Smith's son Elton, whose mother was Eveline, came for his father. Elton, angry and disinherited from fortune, sought to bring his father's body back to Vermont, where he would lie beside his lawful wife. It wouldn't make up for the disinheritance (actually, a successful lawsuit would see to that) but it would symbolically right the wrong of his father's transgressions. He brought a crew of men to exhume the grave. "And that's when they struck the concrete," Gladfelter says. "He could have done tremendous damage with a power hammer, but he didn't dare."

Instead, Elton, angry and defeated, took his frustrations out on the marble statue of Agnes. The New York Times reported the incident: "[T]he work of art was within ten minutes being shoveled up and dumped into Rancocas Creek."

NYTimes

It was after the destruction of the statue when, in 1891, townspeople began to see the ghost of Hezekiah Smith roam the factory and mansion he once owned. The iron and concrete could hold his body in the earth, but his spirit they could not contain.

"I have seen it a dozen times," a Smithville townsman so spooked he moved to Mount Holly also told the Washington Evening Star in 1891. "And it goes along the path in a way that makes me all gooseflesh. I knew the old man ... as well as anyone about here, and if that ain't his ghost, I never saw anything."

The ghosts of Agnes and Elton, the angry son, may still haunt the house as well. In 2006, the South Jersey Ghost Research group found evidence of a haunting. Ghostly orbs of light were captured on film, and the group recorded a voice of a woman beckoning, "Inside, come inside." Is that the voice of Agnes, Hezekiah's true love and paramour? Gladfelter has not seen Smith's ghost in 15 or so years. But he still believes his spirit is there. "If he just got tired of my company, I don't know," he says.

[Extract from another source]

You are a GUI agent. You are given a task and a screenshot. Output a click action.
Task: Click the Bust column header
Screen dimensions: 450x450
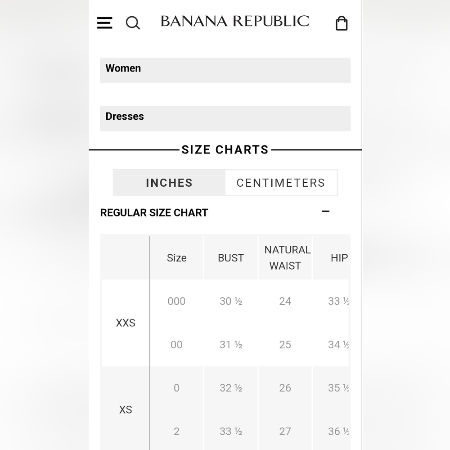pyautogui.click(x=231, y=258)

Why have the ghosts of Smith and his family lingered on in this realm? It's possible the feud over the fortune left a lasting scar on their spirits, making the work of their lives unfinished, forcing them to retrace the steps of their days with ghastly languor for eternity. Gladfelter has a different theory. "I think he's there, basically, because it is his home."

To Gladfelter, this is more than a ghost story. Gladfelter's family's roots in the Mount Holly area of New Jersey go back to 1692, and he knows some of Smith's descendants. "It's part of the story of American industry," he says. It's a story of a remarkable man who took a small textile town and made it a thriving factory town. And along the way, he led a remarkable, complicated, messy life."

"He was a real piece of work," Gladfelter says.